■ **TASK INSTRUCTIONS**
Using the records that follow, reproduce exactly the lines starting at the line containing "Given: Expand the search box dropdown arrow" and ending at the line containing "Task: Click the". Include both end lines and no pictures.

Collected data entries:
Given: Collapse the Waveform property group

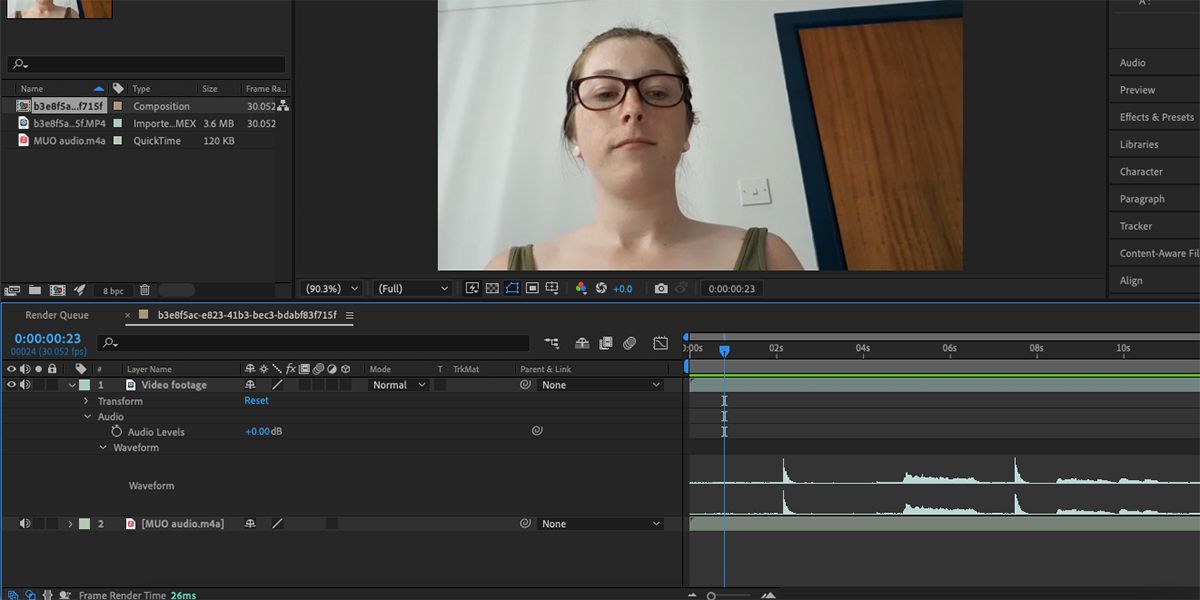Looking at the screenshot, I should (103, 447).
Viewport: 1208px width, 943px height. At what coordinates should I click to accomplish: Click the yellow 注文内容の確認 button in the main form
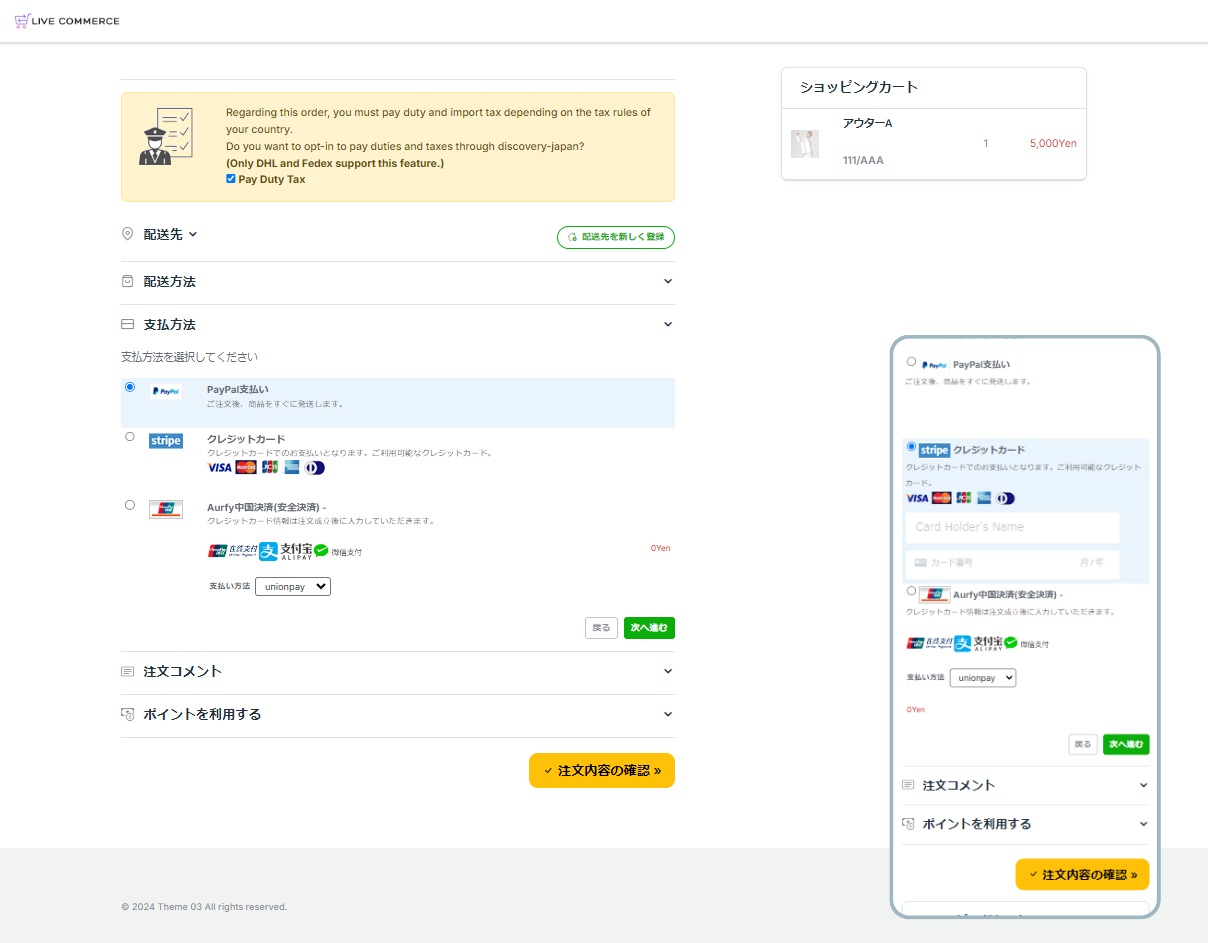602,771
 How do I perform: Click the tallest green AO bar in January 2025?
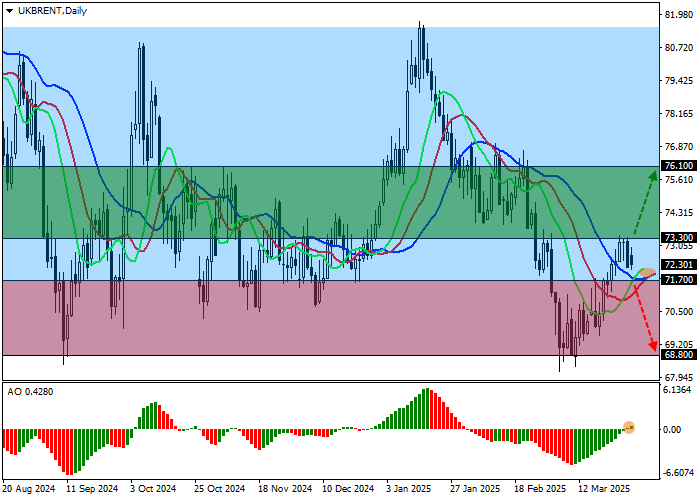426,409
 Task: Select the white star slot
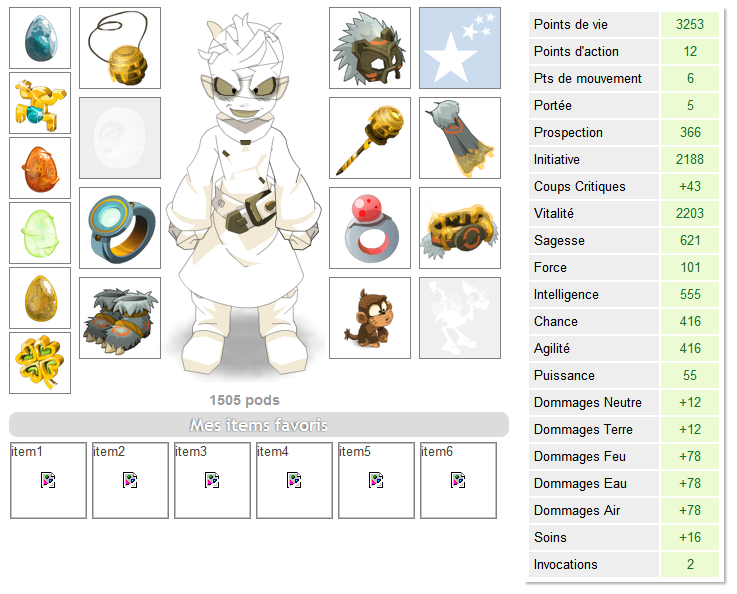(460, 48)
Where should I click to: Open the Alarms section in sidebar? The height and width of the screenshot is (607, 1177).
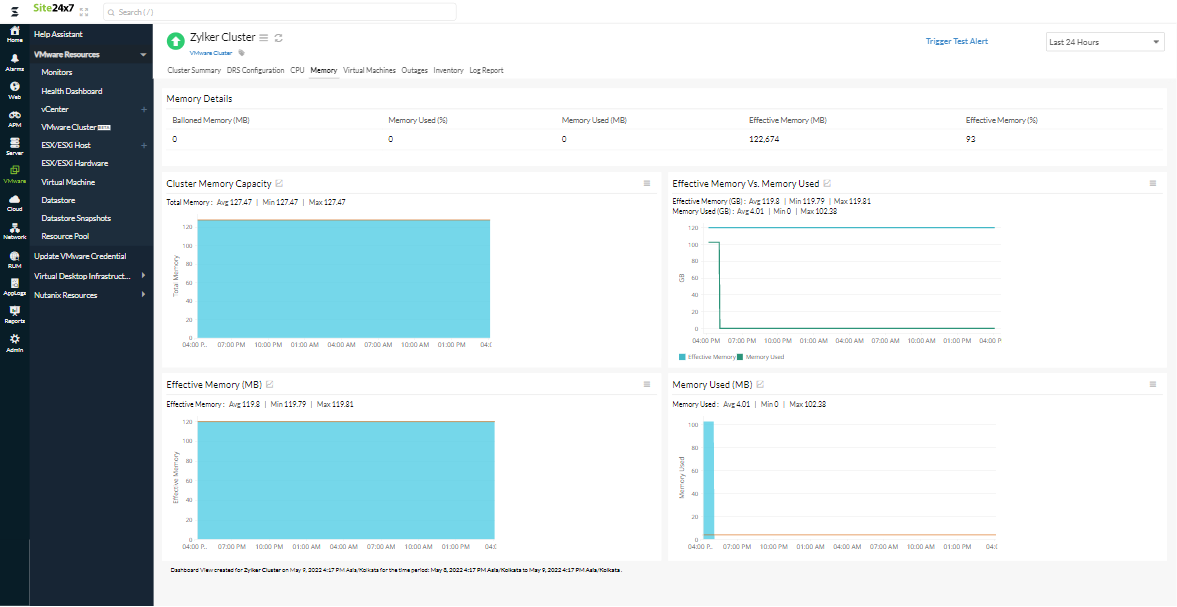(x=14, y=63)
==
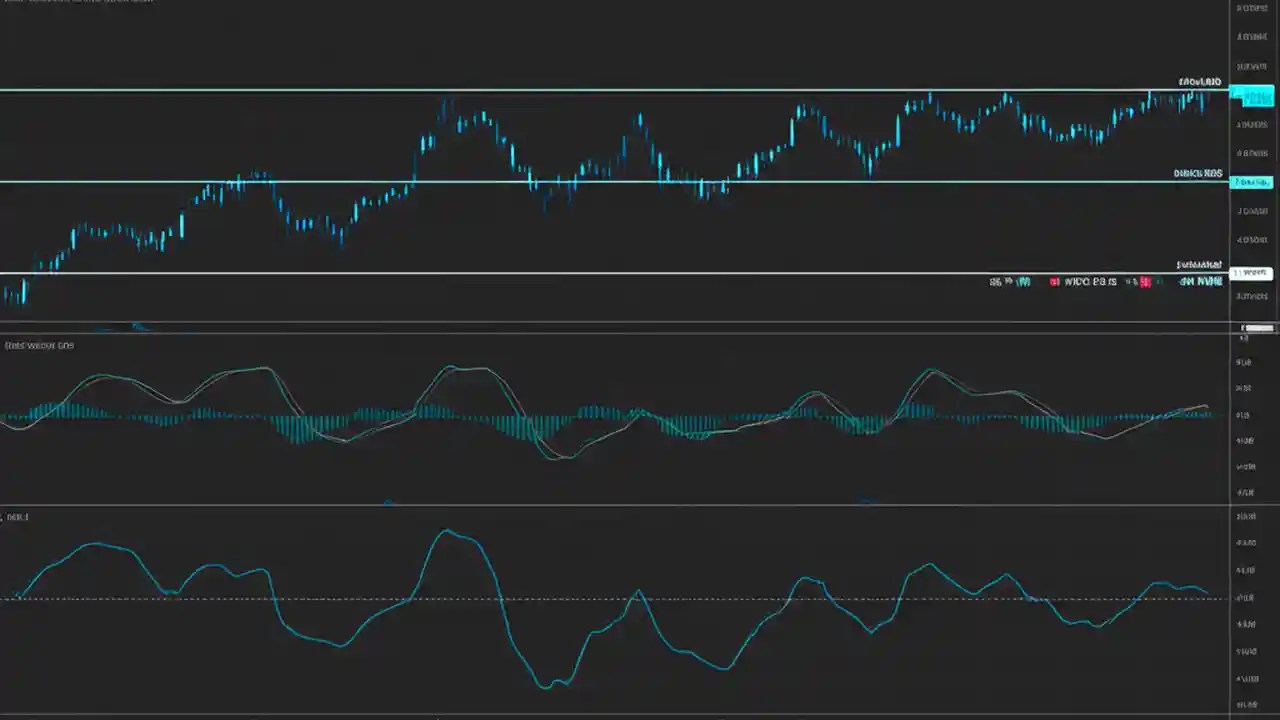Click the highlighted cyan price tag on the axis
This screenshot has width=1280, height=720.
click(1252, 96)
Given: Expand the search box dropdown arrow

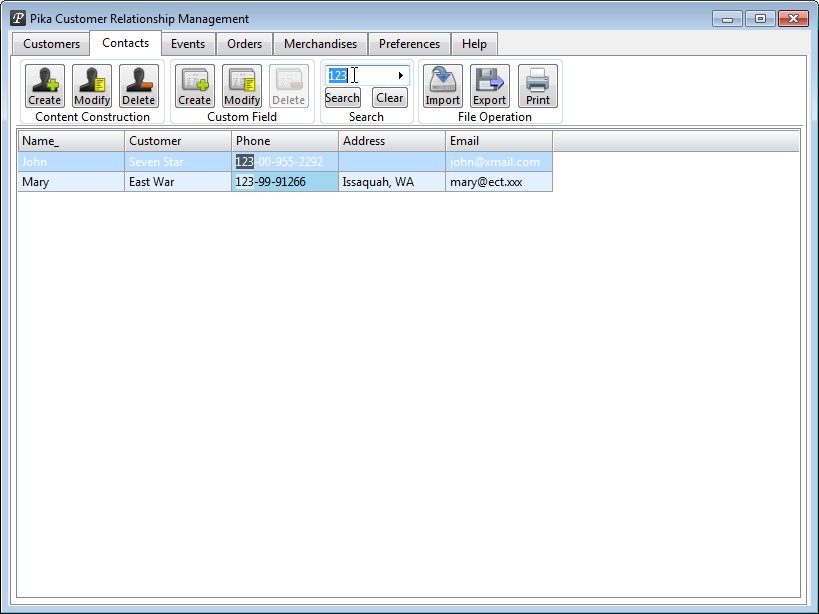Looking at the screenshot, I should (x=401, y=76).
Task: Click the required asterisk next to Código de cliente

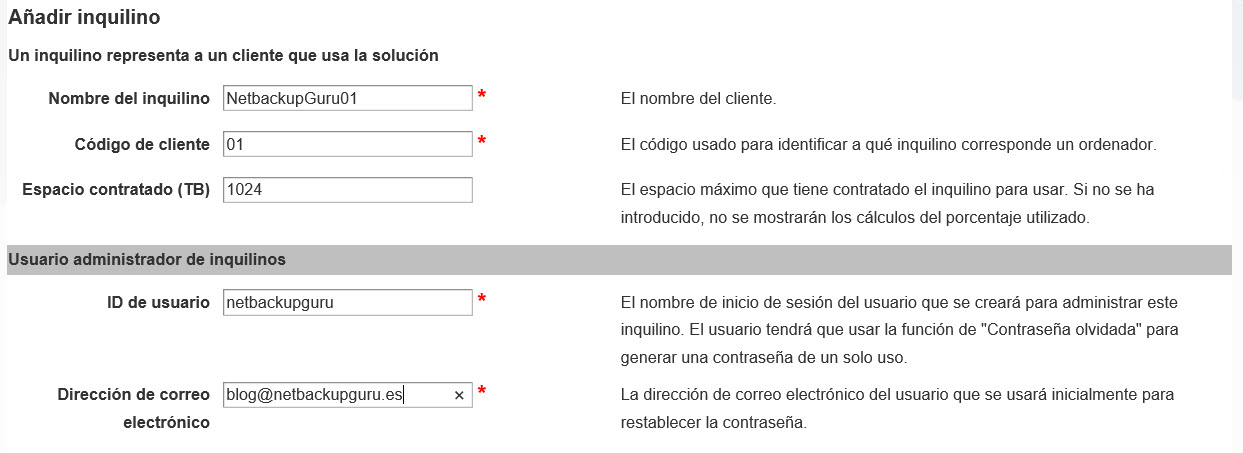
...
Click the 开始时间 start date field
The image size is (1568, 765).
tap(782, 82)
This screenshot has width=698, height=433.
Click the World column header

■ **RESULT OF THIS EXERCISE**
Given: Expand the search box dropdown arrow

Looking at the screenshot, I should (x=401, y=76).
Task: Click the required asterisk next to Código de cliente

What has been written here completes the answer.